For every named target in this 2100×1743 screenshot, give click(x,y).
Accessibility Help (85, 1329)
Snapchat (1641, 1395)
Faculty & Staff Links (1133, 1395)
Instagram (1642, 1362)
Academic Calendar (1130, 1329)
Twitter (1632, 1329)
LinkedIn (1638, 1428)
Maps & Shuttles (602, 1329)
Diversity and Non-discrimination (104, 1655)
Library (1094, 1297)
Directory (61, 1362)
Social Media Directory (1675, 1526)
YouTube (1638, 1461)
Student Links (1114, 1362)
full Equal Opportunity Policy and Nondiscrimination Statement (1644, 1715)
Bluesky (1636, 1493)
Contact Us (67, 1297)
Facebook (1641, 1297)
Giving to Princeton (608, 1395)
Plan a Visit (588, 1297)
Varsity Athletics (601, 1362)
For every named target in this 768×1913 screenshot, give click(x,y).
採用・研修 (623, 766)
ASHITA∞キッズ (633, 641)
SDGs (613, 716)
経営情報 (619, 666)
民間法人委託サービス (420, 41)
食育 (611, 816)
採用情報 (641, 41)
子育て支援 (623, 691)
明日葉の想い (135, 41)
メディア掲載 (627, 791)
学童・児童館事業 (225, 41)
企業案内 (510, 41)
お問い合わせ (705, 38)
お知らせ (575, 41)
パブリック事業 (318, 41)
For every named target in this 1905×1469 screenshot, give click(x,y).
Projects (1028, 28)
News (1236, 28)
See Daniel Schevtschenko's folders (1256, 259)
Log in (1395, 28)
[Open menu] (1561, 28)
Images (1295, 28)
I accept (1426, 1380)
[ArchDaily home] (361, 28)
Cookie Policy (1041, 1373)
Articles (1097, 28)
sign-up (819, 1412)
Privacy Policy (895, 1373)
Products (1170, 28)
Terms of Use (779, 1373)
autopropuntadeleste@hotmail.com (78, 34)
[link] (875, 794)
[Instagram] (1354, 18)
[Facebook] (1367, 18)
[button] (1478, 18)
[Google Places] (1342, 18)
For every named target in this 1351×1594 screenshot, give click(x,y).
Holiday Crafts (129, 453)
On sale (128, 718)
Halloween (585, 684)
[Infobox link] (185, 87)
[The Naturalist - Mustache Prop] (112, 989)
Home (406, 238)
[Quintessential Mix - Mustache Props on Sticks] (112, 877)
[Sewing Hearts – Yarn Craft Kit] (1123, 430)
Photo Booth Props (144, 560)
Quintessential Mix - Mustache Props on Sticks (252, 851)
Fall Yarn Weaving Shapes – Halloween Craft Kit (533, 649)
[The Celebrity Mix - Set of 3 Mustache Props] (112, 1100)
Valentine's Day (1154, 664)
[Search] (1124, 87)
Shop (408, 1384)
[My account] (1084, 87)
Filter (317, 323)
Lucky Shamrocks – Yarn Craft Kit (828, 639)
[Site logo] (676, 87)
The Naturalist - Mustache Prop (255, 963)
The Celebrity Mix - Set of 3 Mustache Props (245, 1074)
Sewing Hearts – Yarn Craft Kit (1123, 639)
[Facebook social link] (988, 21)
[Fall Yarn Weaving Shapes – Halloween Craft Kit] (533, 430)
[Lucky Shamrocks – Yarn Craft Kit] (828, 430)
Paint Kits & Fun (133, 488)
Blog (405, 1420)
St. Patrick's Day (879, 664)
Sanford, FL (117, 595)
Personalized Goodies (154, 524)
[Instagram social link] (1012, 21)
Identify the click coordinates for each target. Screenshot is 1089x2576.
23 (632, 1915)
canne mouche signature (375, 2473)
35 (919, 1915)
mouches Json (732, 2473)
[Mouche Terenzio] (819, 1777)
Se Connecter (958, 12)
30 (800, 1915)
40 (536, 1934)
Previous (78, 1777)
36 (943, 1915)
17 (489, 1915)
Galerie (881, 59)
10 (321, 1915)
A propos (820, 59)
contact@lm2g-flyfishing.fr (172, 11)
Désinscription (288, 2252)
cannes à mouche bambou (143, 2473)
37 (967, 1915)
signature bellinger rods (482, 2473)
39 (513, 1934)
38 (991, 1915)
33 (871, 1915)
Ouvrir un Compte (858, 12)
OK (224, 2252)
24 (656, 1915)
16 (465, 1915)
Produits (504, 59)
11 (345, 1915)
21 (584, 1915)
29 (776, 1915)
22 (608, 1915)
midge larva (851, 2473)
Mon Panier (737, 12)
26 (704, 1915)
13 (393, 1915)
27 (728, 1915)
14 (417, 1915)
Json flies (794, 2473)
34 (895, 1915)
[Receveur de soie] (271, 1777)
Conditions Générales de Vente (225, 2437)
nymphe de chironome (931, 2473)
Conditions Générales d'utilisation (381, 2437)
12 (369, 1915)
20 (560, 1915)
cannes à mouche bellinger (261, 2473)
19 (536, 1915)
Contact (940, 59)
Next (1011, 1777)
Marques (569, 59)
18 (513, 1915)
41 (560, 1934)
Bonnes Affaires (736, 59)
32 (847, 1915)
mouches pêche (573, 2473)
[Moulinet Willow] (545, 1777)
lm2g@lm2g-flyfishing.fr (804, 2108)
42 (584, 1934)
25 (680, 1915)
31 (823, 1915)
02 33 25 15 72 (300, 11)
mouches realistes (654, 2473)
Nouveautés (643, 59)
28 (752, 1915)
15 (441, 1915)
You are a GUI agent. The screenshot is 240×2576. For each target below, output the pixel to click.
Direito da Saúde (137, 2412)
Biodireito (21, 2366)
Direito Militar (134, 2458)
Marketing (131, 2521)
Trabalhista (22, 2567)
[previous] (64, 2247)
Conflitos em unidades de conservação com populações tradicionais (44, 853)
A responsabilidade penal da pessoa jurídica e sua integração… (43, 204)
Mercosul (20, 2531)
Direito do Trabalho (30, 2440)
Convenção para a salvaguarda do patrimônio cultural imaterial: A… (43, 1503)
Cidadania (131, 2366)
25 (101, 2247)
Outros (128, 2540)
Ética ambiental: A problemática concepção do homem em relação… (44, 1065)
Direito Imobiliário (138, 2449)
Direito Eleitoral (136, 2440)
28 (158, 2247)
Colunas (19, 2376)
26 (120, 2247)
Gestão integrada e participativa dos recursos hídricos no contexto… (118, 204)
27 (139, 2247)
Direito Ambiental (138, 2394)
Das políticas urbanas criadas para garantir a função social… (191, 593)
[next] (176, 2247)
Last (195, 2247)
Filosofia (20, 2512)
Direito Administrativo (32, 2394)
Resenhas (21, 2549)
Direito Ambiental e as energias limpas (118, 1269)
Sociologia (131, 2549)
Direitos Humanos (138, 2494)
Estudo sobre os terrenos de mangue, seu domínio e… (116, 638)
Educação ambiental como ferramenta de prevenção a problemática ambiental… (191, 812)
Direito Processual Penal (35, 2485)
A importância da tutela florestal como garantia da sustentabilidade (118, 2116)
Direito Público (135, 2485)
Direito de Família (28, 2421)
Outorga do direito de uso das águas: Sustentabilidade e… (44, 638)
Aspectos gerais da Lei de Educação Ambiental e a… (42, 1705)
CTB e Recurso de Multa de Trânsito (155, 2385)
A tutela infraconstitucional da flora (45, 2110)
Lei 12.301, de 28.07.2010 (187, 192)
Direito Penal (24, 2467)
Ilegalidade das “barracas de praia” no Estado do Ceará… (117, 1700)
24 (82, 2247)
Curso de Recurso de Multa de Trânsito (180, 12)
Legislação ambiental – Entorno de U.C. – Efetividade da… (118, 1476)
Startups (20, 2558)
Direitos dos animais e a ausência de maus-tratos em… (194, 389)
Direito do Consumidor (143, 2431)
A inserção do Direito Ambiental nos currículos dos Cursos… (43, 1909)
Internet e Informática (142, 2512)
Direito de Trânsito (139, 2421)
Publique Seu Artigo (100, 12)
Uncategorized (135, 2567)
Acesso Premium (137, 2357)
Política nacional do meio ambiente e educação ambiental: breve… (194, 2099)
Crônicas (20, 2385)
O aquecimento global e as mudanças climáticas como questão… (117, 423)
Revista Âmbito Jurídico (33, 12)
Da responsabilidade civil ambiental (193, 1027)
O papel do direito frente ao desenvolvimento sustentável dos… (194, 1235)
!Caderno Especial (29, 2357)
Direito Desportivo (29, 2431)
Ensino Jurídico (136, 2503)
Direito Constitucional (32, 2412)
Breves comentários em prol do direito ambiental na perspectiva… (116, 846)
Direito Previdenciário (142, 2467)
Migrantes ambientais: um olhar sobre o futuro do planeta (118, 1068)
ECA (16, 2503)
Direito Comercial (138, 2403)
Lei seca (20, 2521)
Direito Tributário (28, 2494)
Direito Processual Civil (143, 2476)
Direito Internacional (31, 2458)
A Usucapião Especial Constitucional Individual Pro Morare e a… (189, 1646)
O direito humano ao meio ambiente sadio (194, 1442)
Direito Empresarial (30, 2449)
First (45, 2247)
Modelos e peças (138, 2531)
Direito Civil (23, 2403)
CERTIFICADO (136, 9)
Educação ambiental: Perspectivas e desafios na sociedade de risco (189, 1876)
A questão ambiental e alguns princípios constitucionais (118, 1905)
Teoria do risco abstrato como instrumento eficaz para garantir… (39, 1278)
======
Exercise details: Among the records above, a stretch begins at the line containing "20 (560, 1915)" and ends at the line containing "28 (752, 1915)". Restate that stretch word for word, and nothing else.

Written answer:
20 (560, 1915)
cannes à mouche bellinger (261, 2473)
19 (536, 1915)
Contact (940, 59)
Next (1011, 1777)
Marques (569, 59)
18 (513, 1915)
41 (560, 1934)
Bonnes Affaires (736, 59)
32 (847, 1915)
mouches pêche (573, 2473)
[Moulinet Willow] (545, 1777)
lm2g@lm2g-flyfishing.fr (804, 2108)
42 (584, 1934)
25 (680, 1915)
31 (823, 1915)
02 33 25 15 72 (300, 11)
mouches realistes (654, 2473)
Nouveautés (643, 59)
28 (752, 1915)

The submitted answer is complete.